Another puzzling piece from the nearly always puzzling Stanley Fish. He takes the usual line that “everyone advocates a point of view,” so everyone is a partisan, but then fails to understand the difference between principle and strategy. He writes:
>But the report gets off to a bad start when its authors allow the charge by conservative critics that left-wing instructors indoctrinate rather than teach to dictate their strategy. By taking it as their task to respond to what they consider a partisan attack, they set themselves up to perform as partisans in return, and that is exactly what they end up doing.
He then goes on to criticize the strategy of the American Association of University Professors. They set themselves up as “partisans” in the minds of those who can’t read very well. A few paragraphs later, Fish writes:
>My point is made for me by the subcommittee when it proposes a hypothetical as a counterexample to the stricture laid down by the Students for Academic Freedom: “Might not a teacher of nineteenth-century American literature, taking up ‘Moby Dick,’ a subject having nothing to do with the presidency, ask the class to consider whether any parallel between President George W. Bush and Captain Ahab could be pursued for insight into Melville’s novel?”
>But with what motive would the teacher initiate such a discussion? If you look at commentaries on “Moby Dick,” you will find Ahab characterized as inflexible, monomaniacal, demonic, rigid, obsessed and dictatorial. What you don’t find are words like generous, kind, caring, cosmopolitan, tolerant, far-seeing and wise. Thus the invitation to consider parallels between Ahab and Bush is really an invitation to introduce into the classroom (and by the back door) the negative views of George Bush held by many academics.
>If the intention were, as claimed, to produce insight into Melville’s character, there are plenty of candidates in literature for possible parallels – Milton’s Satan, Marlowe’s Faust, Byron’s Cain, Bram Stoker’s Dracula, Shakespeare’s Iago, Jack London’s Wolf Larsen, to name a few. Nor would it have been any better if an instructor had invited students to find parallels between George Bush and Aeneas, or Henry the Fifth, or Atticus Finch, for then the effect would have been to politicize teaching from the other (pro-Bush) direction.

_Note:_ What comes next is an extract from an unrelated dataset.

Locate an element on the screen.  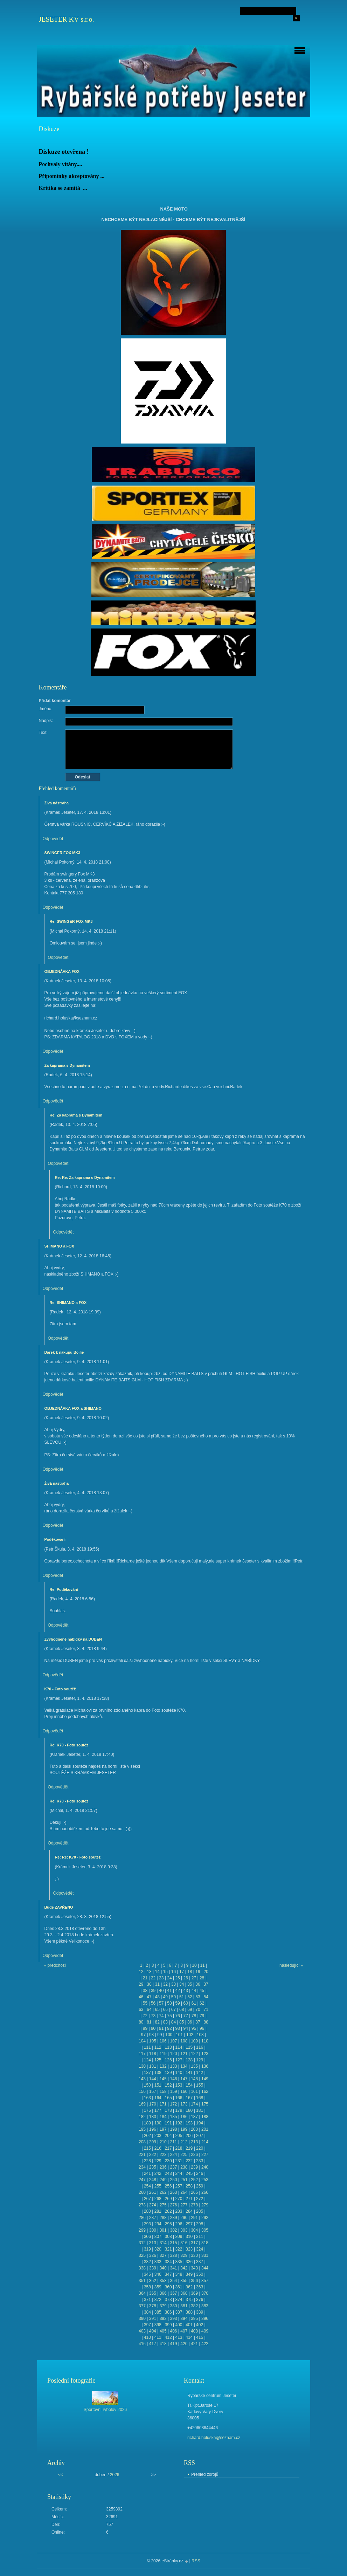
269 is located at coordinates (168, 2198).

>By offering this example, the report’s authors validate the very accusation they are trying to fend off, the accusation that the academy’s leftward tilt spills over into the classroom. No longer writing for the American Association of University Professors, the subcommittee is instead writing for the American Association of University Professors Who Hate George Bush (admittedly a large group). Why do its members not see that? Because once again they reason from an abstract theoretical formulation to a conclusion about what instructors can properly do.
Bush is the President. The president is kind of a like a captain of a ship, insofar as he is a leader of people. Leaders of people can lead well or badly. Is Bush like the one who leads badly, or not.
The more obviously silly point of Fish’s argument is that he seems to think literature can only refer to other literature. So, if it’s parallels you’re looking for, don’t look at real people. Literature has nothing to say about that. Besides, easily offended Bush lovers might be offended.